-- TASK DESCRIPTION --
Exclude the pictures, then quote exactly the lines from the one holding "Viewport: 1121px width, 701px" through the last line of the records.

-- AVAILABLE DATA --
···

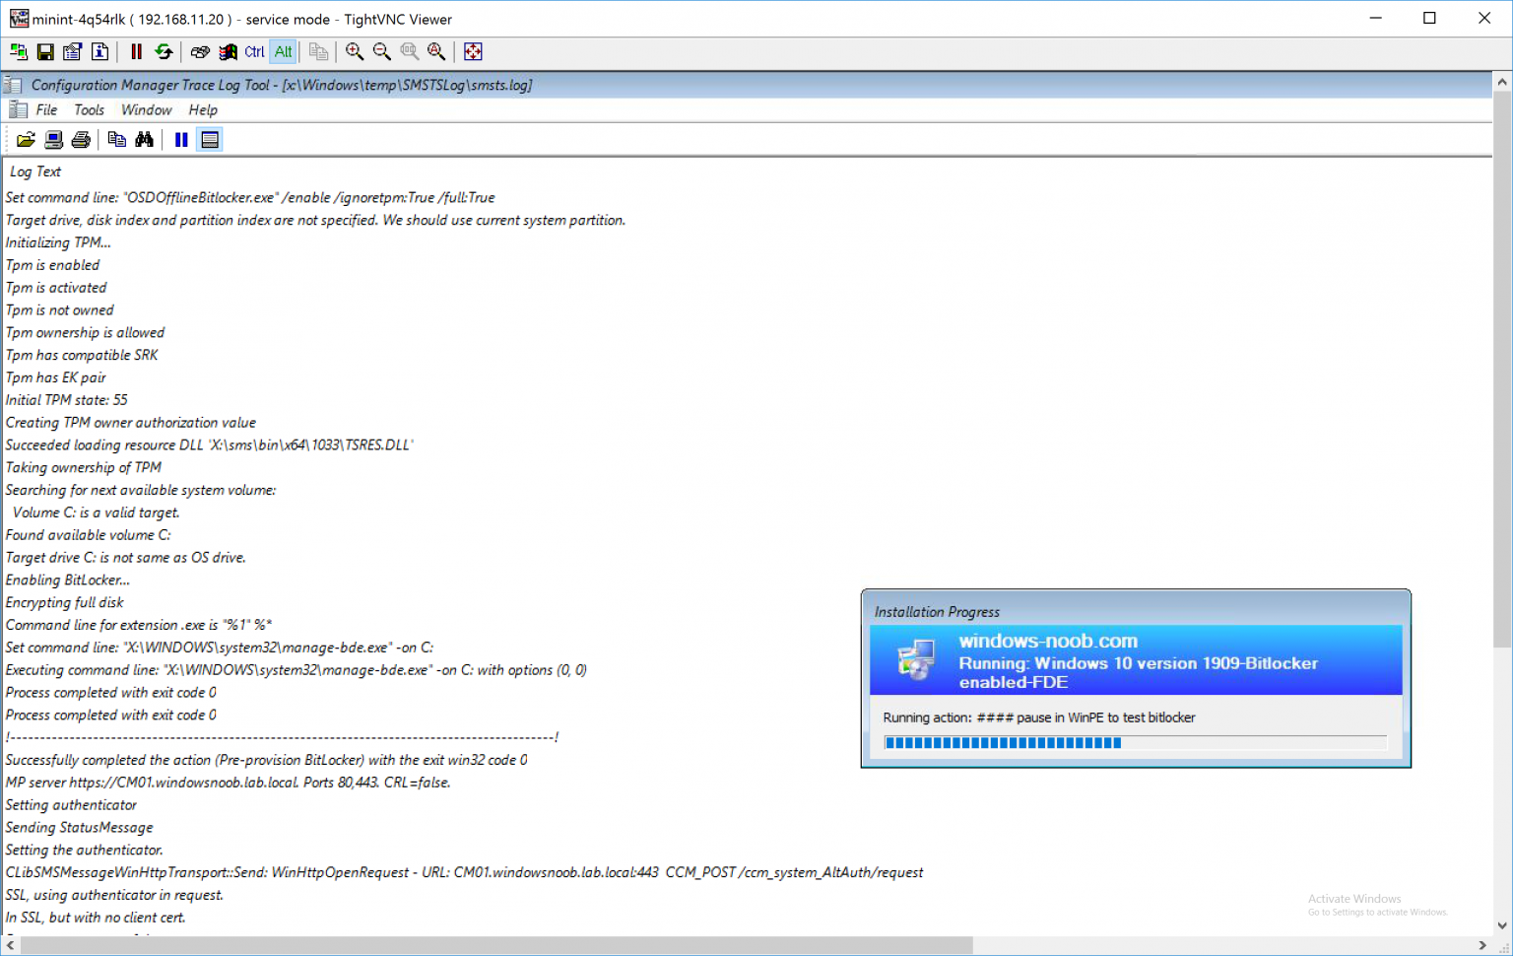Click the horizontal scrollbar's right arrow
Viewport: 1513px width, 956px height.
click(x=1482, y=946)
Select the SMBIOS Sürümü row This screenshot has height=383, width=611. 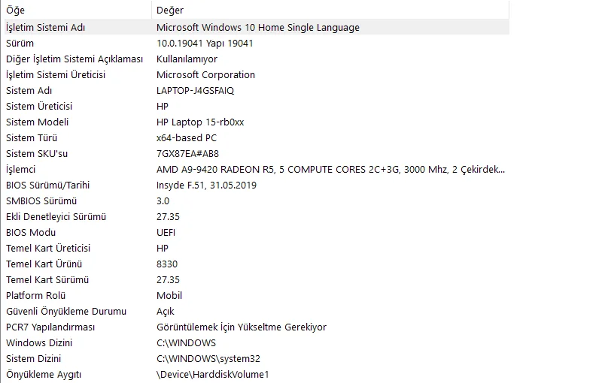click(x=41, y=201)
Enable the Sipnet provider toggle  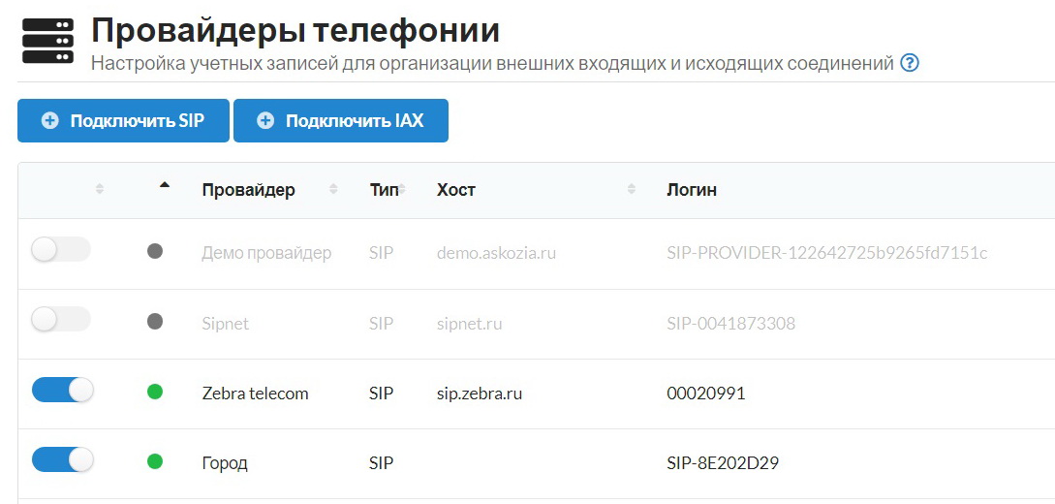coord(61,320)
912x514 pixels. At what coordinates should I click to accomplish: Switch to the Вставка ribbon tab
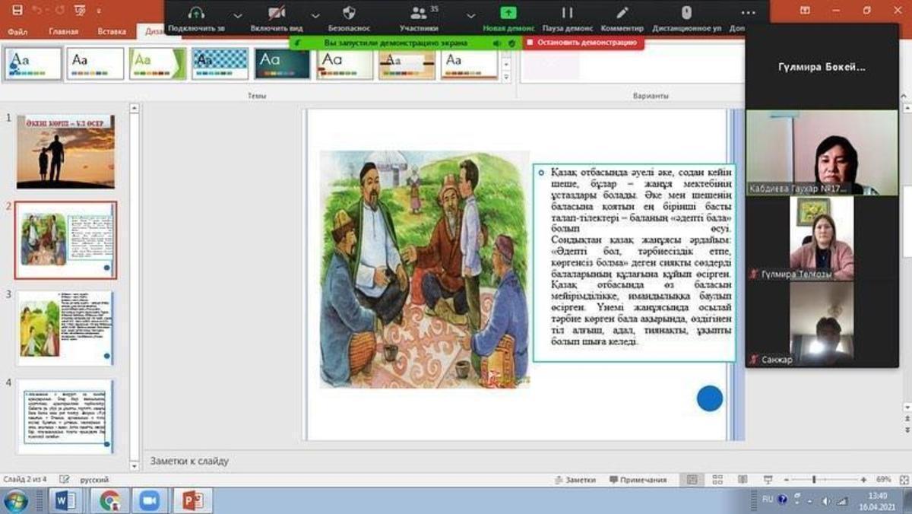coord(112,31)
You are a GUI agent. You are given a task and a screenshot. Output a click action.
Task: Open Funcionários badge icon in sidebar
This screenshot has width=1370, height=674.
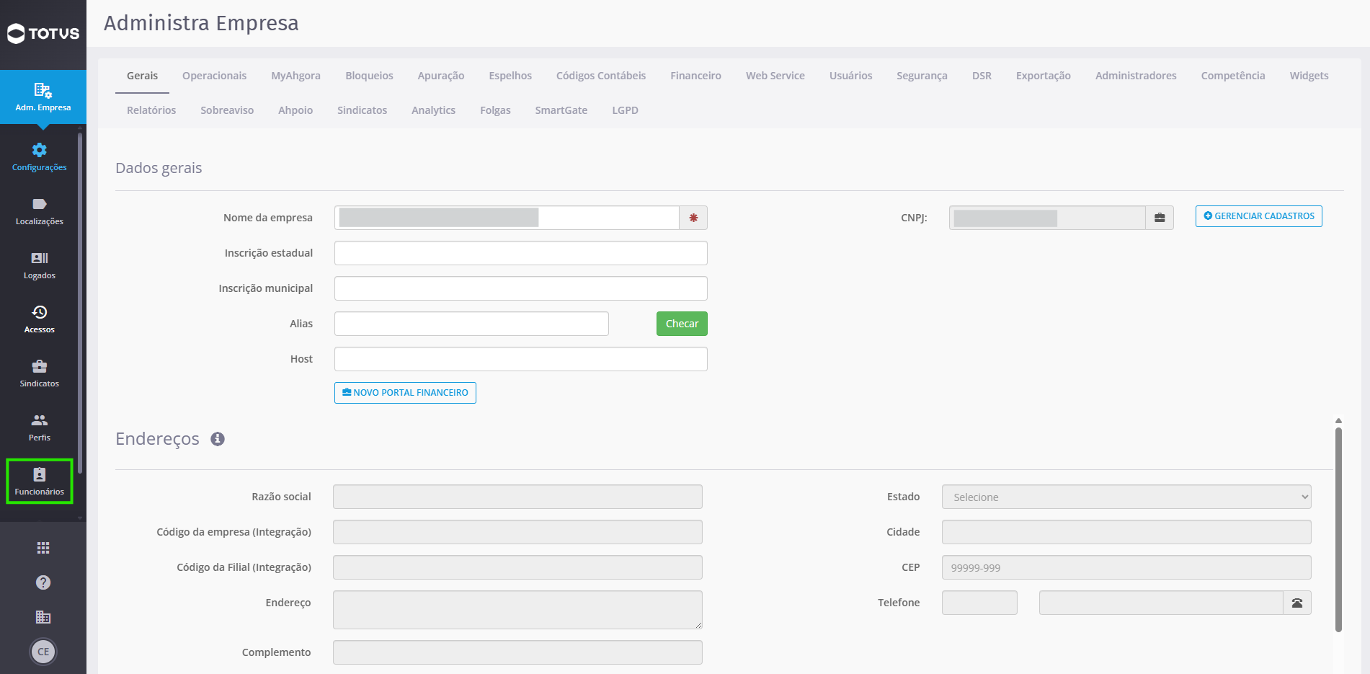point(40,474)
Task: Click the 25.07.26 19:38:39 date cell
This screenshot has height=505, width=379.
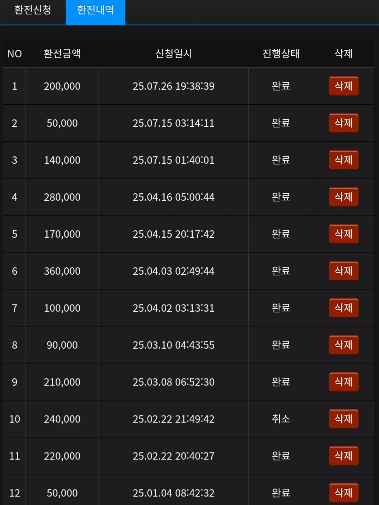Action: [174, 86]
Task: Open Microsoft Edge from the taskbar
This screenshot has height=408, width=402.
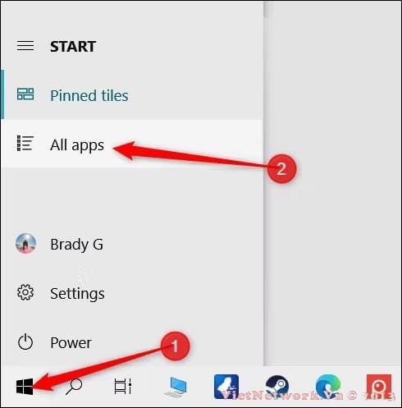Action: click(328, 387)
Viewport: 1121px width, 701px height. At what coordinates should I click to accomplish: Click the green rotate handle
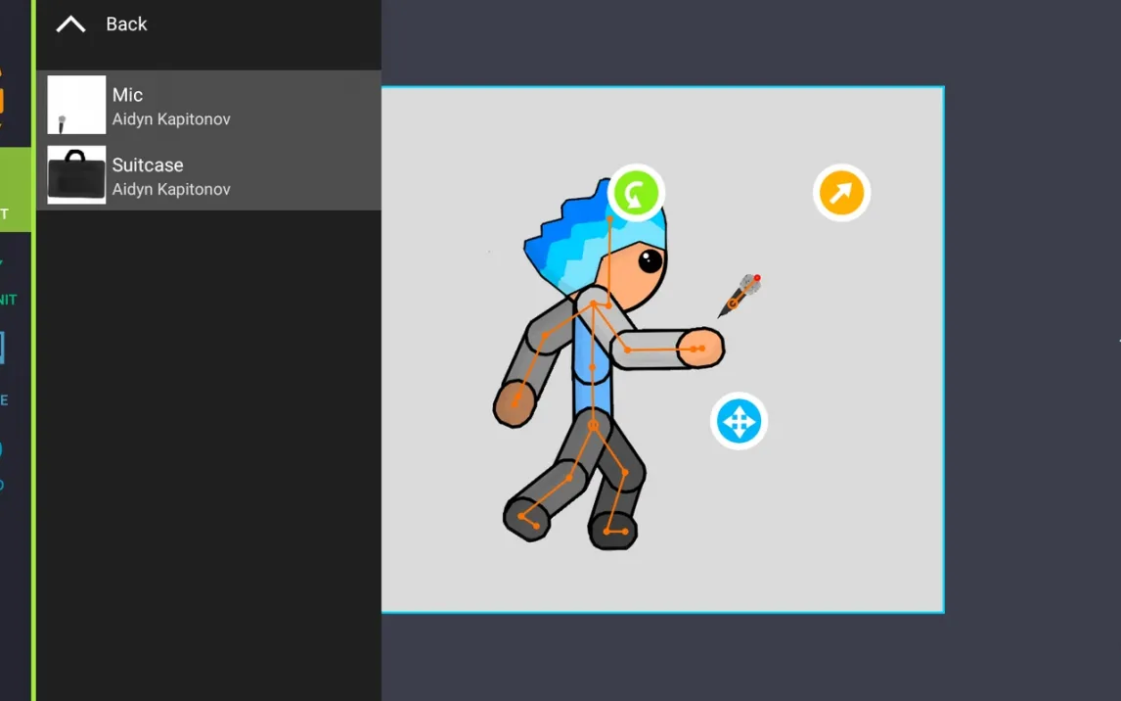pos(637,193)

···

-- THE ANSWER --
Viewport: 1121px width, 701px height. At what coordinates should I click to accomplish: Click the green rotate handle
pos(637,193)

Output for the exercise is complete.